[HN Gopher] Show HN: I made a volumetric audio visualizer
       ___________________________________________________________________
        
       Show HN: I made a volumetric audio visualizer
        
       I'm developing Hyperstep[0], a spatial language for music
       production. I find using existing DAWs frustrating because they
       don't allow me to navigate and operate intuitively on the latent
       spaces behind my musical ideas. This is why I've decided to build
       my own set of "seeing tools".(Bret Victor)[1]. I'm also convinced
       that by framing music as processes and interactions in the 3D
       world, spatialization and mixing should become fairly pain-free.
       I'm still early in development and I would love to build this into
       an actual product that can be integrated into existing DAWs or even
       turn it into a musical framework itself for AR and VR experiences.
       If you're interested in working on it or if you simply want to know
       more, feel free to contact me.  [0]
       https://github.com/a-sumo/hyperstep.  [1]
       https://www.youtube.com/watch?v=klTjiXjqHrQ
        
       Author : rslice
       Score  : 55 points
       Date   : 2022-11-01 18:18 UTC (4 hours ago)
        
 (HTM) web link (a-sumo.github.io)
 (TXT) w3m dump (a-sumo.github.io)

•••••

◆ Parts of the exercise
A. The Show HN post about the volumetric audio visualizer has labeled fields after its body text. List each of those fields with the value it shows.
B. In the Show HN post about the volumetric audio visualizer, what does the poster say existing DAWs fail to allow?
C. Take the Show HN post about the volumetric audio visualizer further, picking up right after its final line.

Entries on target coordinates
•••••

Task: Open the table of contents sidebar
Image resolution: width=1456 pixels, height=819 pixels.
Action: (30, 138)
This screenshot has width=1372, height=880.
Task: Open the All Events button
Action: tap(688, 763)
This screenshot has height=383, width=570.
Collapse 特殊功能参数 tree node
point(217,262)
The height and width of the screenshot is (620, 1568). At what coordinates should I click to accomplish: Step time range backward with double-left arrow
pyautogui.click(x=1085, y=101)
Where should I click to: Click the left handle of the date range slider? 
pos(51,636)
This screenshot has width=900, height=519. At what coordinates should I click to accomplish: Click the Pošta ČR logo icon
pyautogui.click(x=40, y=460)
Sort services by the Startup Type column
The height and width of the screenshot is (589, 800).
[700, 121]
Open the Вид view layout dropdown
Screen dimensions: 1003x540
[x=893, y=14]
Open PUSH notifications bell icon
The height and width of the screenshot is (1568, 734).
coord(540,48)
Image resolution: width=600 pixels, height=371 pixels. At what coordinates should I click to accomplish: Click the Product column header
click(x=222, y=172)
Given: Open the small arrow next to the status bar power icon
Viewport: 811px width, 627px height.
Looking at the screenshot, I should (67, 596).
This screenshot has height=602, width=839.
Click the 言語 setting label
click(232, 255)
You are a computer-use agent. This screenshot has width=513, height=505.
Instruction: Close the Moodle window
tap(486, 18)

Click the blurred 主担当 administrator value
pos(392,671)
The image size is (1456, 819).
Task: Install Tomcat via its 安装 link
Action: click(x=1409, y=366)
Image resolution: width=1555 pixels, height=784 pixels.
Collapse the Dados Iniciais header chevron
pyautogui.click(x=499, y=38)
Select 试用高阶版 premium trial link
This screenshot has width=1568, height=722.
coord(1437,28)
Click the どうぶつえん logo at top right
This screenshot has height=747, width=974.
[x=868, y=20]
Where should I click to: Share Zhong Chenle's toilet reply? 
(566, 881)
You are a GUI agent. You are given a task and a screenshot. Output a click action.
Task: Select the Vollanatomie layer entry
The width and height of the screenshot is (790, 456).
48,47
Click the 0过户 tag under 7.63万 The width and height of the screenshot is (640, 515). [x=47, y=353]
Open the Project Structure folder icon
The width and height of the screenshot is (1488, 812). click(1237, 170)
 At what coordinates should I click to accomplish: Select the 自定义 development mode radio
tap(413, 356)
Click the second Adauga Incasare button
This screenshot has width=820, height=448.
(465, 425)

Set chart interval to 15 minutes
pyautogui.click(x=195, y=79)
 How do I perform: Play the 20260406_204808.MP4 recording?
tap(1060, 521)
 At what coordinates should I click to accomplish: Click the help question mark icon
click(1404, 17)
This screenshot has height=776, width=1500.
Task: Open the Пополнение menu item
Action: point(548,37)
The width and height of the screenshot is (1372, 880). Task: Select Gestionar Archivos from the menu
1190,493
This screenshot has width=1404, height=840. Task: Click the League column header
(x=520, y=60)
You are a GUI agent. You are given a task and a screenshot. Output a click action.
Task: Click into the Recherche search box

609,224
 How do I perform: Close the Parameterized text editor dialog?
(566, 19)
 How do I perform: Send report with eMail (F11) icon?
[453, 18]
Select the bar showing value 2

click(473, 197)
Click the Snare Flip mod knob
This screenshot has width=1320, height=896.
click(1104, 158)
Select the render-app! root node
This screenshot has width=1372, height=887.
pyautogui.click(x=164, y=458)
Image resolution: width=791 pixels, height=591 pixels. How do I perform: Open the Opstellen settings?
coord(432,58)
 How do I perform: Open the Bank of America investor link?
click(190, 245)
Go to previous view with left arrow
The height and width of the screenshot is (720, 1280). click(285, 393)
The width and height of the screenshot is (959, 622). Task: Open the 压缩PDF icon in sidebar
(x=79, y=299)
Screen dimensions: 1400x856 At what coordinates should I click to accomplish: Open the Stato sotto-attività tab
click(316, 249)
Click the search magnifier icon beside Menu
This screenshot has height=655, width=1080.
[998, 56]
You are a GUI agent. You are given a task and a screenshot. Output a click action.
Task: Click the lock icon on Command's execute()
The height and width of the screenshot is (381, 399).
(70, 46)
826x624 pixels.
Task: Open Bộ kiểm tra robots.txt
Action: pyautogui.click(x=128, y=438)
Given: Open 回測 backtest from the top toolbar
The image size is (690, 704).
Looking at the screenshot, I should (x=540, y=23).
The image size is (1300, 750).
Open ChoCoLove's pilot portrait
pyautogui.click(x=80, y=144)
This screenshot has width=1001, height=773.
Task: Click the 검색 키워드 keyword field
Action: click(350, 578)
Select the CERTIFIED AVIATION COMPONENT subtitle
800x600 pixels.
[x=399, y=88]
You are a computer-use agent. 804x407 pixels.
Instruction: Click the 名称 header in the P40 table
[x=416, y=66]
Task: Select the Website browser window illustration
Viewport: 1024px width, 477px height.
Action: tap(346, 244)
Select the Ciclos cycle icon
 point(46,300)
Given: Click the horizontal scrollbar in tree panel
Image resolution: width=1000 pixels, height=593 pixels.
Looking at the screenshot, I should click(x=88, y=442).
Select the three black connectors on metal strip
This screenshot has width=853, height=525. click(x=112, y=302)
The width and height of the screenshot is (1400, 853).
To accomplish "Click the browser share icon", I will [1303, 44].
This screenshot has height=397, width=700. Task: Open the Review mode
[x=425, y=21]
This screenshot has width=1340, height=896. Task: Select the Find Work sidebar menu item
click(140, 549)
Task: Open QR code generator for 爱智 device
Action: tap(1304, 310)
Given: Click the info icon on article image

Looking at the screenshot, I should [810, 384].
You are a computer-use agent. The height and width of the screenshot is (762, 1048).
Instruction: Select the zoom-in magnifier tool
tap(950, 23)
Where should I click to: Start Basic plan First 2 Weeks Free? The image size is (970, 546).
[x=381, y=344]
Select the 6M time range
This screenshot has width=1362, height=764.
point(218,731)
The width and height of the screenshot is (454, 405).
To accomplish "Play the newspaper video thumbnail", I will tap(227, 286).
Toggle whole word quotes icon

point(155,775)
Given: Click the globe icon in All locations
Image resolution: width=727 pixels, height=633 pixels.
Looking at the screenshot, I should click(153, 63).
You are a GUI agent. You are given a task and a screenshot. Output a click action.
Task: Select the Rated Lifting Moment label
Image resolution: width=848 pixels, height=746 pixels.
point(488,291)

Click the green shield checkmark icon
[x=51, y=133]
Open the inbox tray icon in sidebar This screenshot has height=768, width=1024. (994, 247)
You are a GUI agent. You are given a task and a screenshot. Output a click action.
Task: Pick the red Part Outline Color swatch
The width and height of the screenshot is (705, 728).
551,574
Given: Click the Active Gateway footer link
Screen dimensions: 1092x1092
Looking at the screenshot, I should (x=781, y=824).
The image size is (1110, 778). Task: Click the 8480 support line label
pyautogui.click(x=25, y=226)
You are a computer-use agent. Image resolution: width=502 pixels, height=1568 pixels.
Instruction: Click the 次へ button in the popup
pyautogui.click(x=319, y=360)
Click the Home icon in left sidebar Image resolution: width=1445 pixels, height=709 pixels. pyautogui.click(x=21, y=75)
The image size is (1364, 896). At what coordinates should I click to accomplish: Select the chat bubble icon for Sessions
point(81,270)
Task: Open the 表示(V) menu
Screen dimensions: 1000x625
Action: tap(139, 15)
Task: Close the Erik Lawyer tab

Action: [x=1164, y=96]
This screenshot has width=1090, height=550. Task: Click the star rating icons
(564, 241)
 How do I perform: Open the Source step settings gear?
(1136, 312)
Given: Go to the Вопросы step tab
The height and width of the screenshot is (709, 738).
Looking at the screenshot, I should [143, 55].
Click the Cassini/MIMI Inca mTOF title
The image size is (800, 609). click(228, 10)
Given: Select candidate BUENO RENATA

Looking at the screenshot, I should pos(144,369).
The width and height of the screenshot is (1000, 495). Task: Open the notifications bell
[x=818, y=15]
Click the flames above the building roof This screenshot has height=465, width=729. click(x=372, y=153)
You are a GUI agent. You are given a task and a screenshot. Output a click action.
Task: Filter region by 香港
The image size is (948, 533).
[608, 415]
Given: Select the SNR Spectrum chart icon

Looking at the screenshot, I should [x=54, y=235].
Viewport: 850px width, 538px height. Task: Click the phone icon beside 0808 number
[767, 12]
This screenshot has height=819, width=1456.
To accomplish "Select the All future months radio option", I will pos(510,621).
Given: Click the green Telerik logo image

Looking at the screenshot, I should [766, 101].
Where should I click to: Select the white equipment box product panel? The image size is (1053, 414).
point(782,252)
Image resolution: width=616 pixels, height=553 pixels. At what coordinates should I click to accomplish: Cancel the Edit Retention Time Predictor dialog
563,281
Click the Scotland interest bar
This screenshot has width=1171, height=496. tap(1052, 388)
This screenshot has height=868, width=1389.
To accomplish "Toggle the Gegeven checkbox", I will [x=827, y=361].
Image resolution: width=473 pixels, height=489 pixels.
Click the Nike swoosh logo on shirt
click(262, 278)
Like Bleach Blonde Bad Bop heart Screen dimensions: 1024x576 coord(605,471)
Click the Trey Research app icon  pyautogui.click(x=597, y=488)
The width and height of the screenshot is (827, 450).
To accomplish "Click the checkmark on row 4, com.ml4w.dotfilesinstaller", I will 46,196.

•••••

◆ Task results
A.
Author: rslice
Score: 55 points
Date: 2022-11-01 18:18 UTC (4 hours ago)

B. They don't allow the poster to navigate and operate intuitively on the latent spaces behind their musical ideas.

C.
        
       | pvg wrote:
       | You might want to include some audio (or maybe it's there and not
       | loading in my browser) so people who try it can see what it is
       | right away. People also don't have to wonder what happens to
       | their audio file to check it out.
        
         | eimrine wrote:
         | And in some cases like a work PC, finding a music can be
         | challenging.
        
           | archontes wrote:
           | https://commons.wikimedia.org/wiki/Category:Audio_files_of_c.
           | ..
        
             | Kaibeezy wrote:
             | https://commons.wikimedia.org/wiki/Category:Audio_files_of_
             | c...
        
       | knaekhoved wrote:
       | What is the point of making this 3D when it seems to be
       | circularly symmetric? Just replace the circle with a line and
       | make it 2D, yeah?
        
         | rslice wrote:
         | By building symmetries and lifting low-dimensional data into
         | higher dimensional spaces(Here 3D), you can better leverage the
         | human perceptual system. You also unlock more intuitive modes
         | of interaction, that are closer to the real-world processes
         | that originated the sounds.
        
           | knaekhoved wrote:
           | > lifting low-dimensional data into higher dimensional spaces
           | 
           | This is only useful if you actually do something with the
           | extra dimensions, e.g. lifting with a kernel. Duplicating the
           | exact same data into more dimensions is not helpful
        
             | rslice wrote:
             | I agree. As of now, the extra dimensions are redundant.
             | 
             | However they are still somewhat useful. By using distance
             | functions I localize sound sources in space but I also turn
             | them into symbols. This helps me keep track of them and I
             | plan on building a set of rules (grammar) for how these
             | symbols can interact.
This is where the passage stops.